Corner House – A dorian


Basic chords

The basic chords for this one are fairly self explanatory. For simplicity’s sake (and thanks to their similar melodic structure) I have used the same loop for the A and B parts.

Bar four is a “seventh foot tap” section and consequently takes chord V, but bar III also sounds like it needs chord V. Its notes are “D G G F# G – A B”. G, B and D, which make up the bulk of this bar, are the notes of chord VII, chord V’s related major chord. This section is therefore firmly in the chord V family. A similar principle applies in the equivalent bar in the B part.

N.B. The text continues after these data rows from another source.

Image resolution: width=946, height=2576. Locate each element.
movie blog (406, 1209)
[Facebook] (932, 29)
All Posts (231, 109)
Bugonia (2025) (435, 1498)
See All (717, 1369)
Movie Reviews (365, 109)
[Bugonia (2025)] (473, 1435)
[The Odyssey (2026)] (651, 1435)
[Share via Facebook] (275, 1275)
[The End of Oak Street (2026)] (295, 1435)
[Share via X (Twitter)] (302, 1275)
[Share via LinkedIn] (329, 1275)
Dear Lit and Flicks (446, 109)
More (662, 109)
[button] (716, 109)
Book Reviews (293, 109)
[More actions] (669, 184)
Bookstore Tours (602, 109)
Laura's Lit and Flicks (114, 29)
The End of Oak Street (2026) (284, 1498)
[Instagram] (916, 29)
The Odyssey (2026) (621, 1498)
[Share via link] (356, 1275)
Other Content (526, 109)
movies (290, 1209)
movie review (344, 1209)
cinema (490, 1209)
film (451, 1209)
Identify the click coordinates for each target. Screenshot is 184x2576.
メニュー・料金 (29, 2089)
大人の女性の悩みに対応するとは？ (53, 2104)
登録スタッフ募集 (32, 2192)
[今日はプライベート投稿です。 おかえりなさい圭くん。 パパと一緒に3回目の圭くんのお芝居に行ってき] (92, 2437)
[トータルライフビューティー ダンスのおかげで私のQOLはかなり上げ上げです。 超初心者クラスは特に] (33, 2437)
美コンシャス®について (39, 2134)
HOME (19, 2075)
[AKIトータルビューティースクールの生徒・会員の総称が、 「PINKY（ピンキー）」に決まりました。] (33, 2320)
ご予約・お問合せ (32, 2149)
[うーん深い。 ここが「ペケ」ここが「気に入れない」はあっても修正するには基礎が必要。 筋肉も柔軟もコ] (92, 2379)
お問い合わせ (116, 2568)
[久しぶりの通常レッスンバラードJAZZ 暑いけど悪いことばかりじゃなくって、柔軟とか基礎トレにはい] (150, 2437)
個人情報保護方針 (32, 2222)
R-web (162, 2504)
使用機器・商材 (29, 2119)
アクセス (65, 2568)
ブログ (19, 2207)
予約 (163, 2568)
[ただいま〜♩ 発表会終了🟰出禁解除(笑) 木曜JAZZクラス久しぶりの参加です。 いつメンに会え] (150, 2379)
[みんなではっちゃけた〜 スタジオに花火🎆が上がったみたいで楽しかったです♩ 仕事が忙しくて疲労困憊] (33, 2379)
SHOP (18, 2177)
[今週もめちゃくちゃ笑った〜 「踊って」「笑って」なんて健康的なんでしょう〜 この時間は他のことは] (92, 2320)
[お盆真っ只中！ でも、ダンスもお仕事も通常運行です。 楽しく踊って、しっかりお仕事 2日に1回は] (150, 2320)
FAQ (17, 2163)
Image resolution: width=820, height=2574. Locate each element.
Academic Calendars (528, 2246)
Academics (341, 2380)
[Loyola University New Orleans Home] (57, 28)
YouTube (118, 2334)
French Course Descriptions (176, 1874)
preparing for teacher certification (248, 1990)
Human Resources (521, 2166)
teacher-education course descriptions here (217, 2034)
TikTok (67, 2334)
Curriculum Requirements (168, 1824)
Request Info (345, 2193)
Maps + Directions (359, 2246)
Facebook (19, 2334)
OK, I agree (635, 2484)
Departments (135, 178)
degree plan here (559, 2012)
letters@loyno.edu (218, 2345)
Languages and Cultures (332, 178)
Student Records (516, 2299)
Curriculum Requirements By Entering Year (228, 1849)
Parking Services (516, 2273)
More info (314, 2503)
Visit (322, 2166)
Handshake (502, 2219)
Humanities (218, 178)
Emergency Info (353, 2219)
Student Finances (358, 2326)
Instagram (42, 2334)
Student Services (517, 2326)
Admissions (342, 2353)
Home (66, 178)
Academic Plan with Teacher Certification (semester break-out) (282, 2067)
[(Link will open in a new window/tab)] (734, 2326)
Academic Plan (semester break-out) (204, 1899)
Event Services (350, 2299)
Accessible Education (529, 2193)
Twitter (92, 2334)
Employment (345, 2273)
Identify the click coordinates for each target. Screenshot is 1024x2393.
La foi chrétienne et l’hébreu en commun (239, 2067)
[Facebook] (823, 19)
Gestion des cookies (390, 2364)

In this version I have substituted A minor to its related major, C major in the second bar. I have replaced Em with its related major, G, in bar three before reverting to E minor in order to make the V – I resolution nice and definite at the end of the section. For a bit of variation I have put Em and G the other way round in the second half of the A part. As before, this progression is also applied to the B part.

Jazzy substitutions

In this version I have added linking chords between each chord and its related minor. The way these chords work is that in order to link any minor chord to its related major, or any major chord to its related minor, you take the chord one below the lower of the two and play it in its first inversion as a linking chord. For example, to link A minor to its related major, C, you take the chord which is one below A minor, aka G, and play it in its first inversion, giving you G/B. The B at the bass of this chord acts as a nice little bassline to link Am to C (A, B, C). On the subject of G/B, the chord I give below as G/B has an extra note in it, but for ease of naming I have ignored it. Strictly speaking it should be called Gadd13/B. …Catchy!

Further on, the same technique has been used to link G to its related minor, Em. The lower of the two chords is Em, therefore I use the chord whose root note is one below it in the scale, in its first inversion. One below Em is D, so I use D/F# (D in the first inversion) as my linking chord to join G to Em. This would also work as a link in the reverse direction, linking Em up to G.